Le gouvernement taliban d’Afghanistan a lancé une offensive frontalière d’envergure contre des positions militaires pakistanaises, intensifiant drastiquement les tensions entre les deux pays. Cette escalade intervient après des frappes aériennes pakistanaises ayant causé des pertes civiles et militaires en Afghanistan.
Un assaut revendiqué par Kaboul
Jeudi soir, les autorités afghanes ont annoncé avoir déclenché des opérations offensives majeures contre des avant‑postes militaires pakistanais. Selon les déclarations officielles, au moins 15 postes avancés ont été pris par les forces afghanes, marquant une rupture significative avec la relative accalmie observée ces derniers mois sur la frontière de plus de 2 600 km entre les deux pays.
L’offensive est présentée par les autorités afghanes comme une réponse directe aux frappes aériennes pakistanaises du 22 février, jugées par Kaboul comme des « violations répétées de la souveraineté ».
Un contexte de frappes et de pertes civiles
Le Pakistan a justifié ses actions précédentes en affirmant que des frappes aériennes menées sur le territoire afghan avaient ciblé des militants hostiles, entraînant la mort d’une soixantaine de combattants présumés. Cependant, les rapports de l’ONU ont fait état d’au moins treize civils tués, y compris des femmes et des enfants, soulevant des critiques internationales sur la proportionnalité des frappes et le respect du droit humanitaire.
Cette divergence de récits illustre la complexité de la situation sécuritaire à la frontière, où les zones frontalières reculées servent souvent de base à des groupes armés actifs des deux côtés.
Réponse pakistanaise et escalade des hostilités
De son côté, le Pakistan a fermement condamné les attaques afghanes, les qualifiant de « non provoquées ». Islamabad déclare que ses forces ont répondu immédiatement et efficacement sur plusieurs secteurs frontaliers, visant à repousser les assauts et protéger ses positions.
Cette confrontation armée marque une nette escalade, remettant en question les efforts précédents pour stabiliser la région frontalière pourtant essentielle à la sécurité des deux États.

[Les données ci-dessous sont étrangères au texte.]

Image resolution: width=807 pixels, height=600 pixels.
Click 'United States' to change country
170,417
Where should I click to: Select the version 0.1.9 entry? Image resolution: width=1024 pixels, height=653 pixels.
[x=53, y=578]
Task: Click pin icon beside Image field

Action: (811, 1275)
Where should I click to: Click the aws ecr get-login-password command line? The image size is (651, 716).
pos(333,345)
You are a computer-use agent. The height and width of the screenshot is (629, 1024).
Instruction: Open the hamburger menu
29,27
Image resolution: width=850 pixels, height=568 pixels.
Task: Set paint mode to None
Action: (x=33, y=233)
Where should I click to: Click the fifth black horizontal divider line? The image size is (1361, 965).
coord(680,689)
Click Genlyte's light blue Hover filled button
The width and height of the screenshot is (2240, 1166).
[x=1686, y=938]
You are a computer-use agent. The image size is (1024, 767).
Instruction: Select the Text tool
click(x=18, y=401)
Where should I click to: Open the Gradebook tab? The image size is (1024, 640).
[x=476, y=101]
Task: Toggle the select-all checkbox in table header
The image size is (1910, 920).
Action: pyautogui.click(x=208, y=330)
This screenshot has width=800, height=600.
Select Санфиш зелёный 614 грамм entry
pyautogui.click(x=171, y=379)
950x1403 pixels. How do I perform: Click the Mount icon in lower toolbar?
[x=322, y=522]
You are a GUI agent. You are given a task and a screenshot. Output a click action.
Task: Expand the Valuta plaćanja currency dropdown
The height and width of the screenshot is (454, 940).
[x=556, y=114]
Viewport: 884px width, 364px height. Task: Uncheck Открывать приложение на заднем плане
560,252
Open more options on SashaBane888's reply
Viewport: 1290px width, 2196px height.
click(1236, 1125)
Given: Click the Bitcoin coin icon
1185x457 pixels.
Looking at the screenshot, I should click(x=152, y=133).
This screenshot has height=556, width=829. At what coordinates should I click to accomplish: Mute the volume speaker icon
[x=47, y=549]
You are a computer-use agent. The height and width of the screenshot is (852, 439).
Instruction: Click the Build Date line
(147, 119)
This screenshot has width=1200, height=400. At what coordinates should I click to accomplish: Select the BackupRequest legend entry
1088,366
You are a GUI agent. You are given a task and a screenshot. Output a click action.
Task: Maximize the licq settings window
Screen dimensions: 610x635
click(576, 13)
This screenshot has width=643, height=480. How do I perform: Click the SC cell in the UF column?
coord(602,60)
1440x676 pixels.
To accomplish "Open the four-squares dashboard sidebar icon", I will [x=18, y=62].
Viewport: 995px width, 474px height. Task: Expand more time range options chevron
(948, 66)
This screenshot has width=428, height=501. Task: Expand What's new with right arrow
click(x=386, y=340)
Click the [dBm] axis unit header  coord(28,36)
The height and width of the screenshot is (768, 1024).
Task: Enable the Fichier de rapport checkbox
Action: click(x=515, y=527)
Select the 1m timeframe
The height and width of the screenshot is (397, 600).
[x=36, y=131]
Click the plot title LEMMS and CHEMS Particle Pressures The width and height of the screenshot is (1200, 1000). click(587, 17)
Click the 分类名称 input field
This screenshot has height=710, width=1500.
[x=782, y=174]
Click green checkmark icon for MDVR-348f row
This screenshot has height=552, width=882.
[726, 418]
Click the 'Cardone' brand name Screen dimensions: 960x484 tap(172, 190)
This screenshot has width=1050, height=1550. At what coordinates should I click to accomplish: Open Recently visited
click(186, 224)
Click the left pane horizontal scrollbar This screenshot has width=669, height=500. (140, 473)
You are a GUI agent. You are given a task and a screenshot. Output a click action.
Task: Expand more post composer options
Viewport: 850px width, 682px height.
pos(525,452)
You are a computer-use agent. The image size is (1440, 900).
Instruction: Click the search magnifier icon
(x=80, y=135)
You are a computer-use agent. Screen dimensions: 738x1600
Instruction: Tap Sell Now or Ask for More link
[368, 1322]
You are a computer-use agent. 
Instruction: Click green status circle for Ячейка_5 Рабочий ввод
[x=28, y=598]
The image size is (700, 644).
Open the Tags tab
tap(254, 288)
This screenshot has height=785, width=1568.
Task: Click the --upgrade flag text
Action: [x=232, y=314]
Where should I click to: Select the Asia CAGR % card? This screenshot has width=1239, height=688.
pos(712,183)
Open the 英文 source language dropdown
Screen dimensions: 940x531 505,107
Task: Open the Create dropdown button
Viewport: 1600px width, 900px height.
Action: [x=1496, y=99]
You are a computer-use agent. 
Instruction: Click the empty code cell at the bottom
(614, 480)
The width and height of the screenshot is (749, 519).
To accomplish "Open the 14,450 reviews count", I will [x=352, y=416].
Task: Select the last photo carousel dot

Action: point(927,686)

Impacts régionaux et perspectives
L’offensive afghane et la réaction pakistanaise risquent d’aggraver les tensions régionales, avec des conséquences potentielles sur la sécurité, la diplomatie et les populations civiles vivant le long de la frontière. Des organisations internationales et des pays tiers ont appelé au calme, insistant sur la nécessité d’un dialogue pour éviter une crise plus large.
La situation demeure fluide, avec peu d’indications immédiates d’un retour à la désescalade. Les observateurs internationaux restent attentifs, soulignant que toute prolongation du conflit frontalier pourrait avoir des répercussions humaines et politiques durables.